Through the scores produced, our results have verified the skill levels of the microscopists. Indeed, the four (4) microscopists obtained, on species identification, a concordance greater than 80% and the microscopists obtained scores between 0.20 and 0.4 on a scale of 0 to 1 for parasite density reading. This corresponds to level 2 of the WHO which has retained the lower thresholds of 0.4 for Level 2 and 0.5 for Level 1. This level of performance achieved by the LPM-HALD microscopists is considered satisfactory according to the WHO Quality Assurance Manual [5].

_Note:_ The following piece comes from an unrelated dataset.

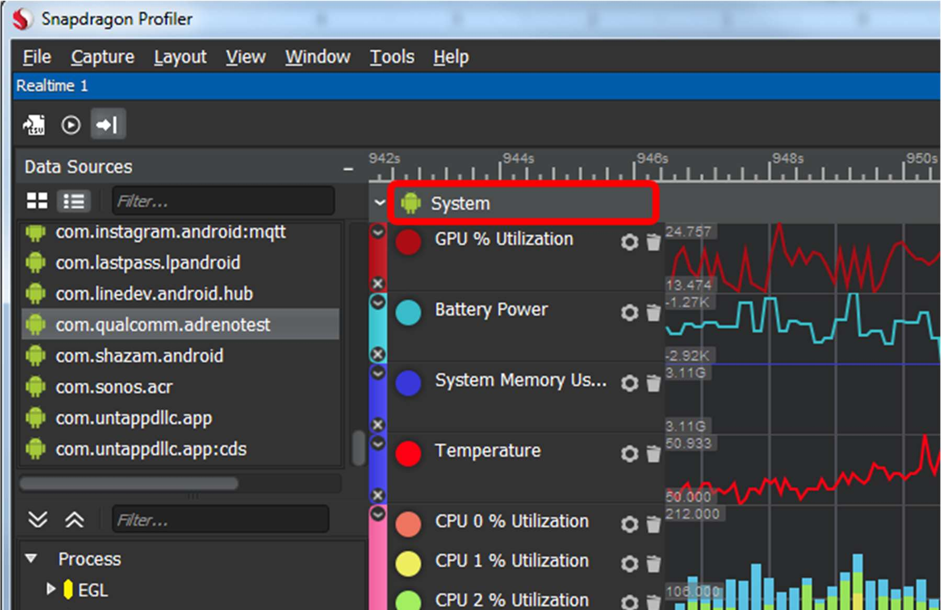
Task: Switch Data Sources to list view
Action: (x=73, y=200)
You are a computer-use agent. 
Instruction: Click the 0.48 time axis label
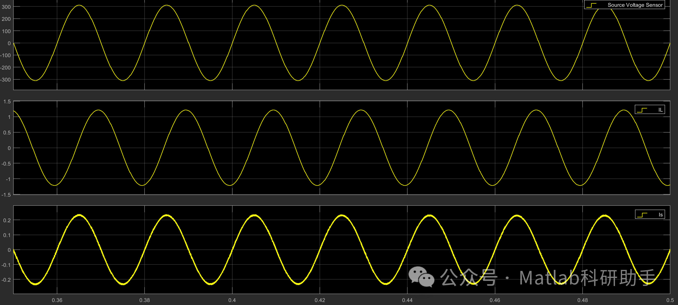tap(582, 300)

These results also verified the fidelity and accuracy of the microscopists. This performance was confirmed by the analysis of sensitivity and specificity and predictive validity values for which microscopists obtained 100% sensitivity, specificity, and predictive values. This means that all the positive slides as well as the negative ones were correctly identified by all four (4) microscopists indicating their performance in detecting the presence or absence of Plasmodium. These results exactly correspond to those expected by WHO and Senegal National Malaria Control Programme—[5, 6].

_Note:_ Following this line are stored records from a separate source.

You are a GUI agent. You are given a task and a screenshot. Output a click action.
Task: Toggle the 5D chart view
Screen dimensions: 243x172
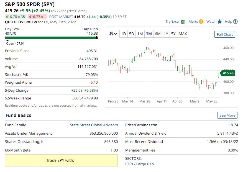[132, 34]
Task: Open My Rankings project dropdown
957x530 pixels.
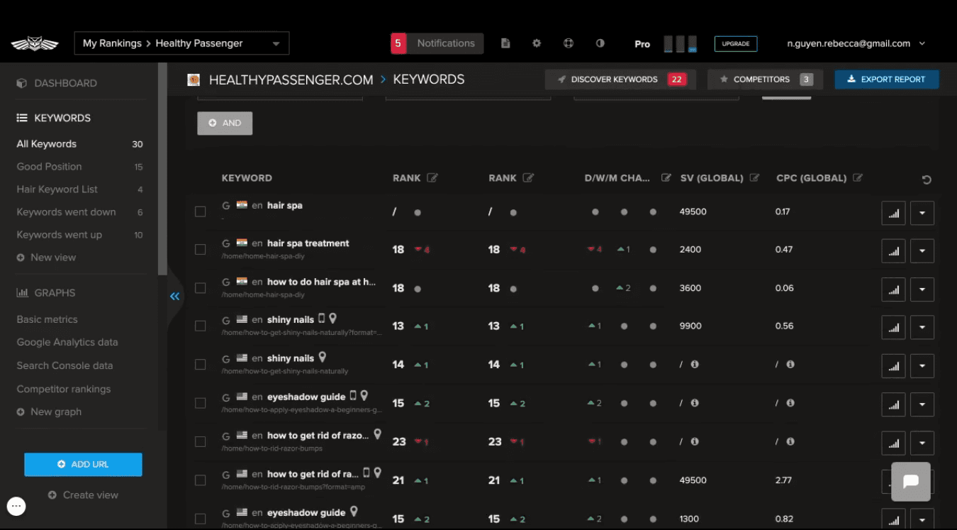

Overall, the performance characteristics measured during this work showed that the LPM-HALD is in line for accreditation according to ISO 15189 standards in relation to the microscopic diagnosis of malaria.

Conclusion

This study confirms the good performance of malaria microscopy diagnosis at the LPM-HALD. It also highlights difficulties linked to the quantification of parasite density, suggesting the need to strengthen training of microscopists. This study confirms the importance of setting up a quality management system to ensure continuous improvement, with an accessible slide bank to facilitate regular internal and external laboratory quality control to comply with the requirements of ISO 15189 and the NMCP in Senegal.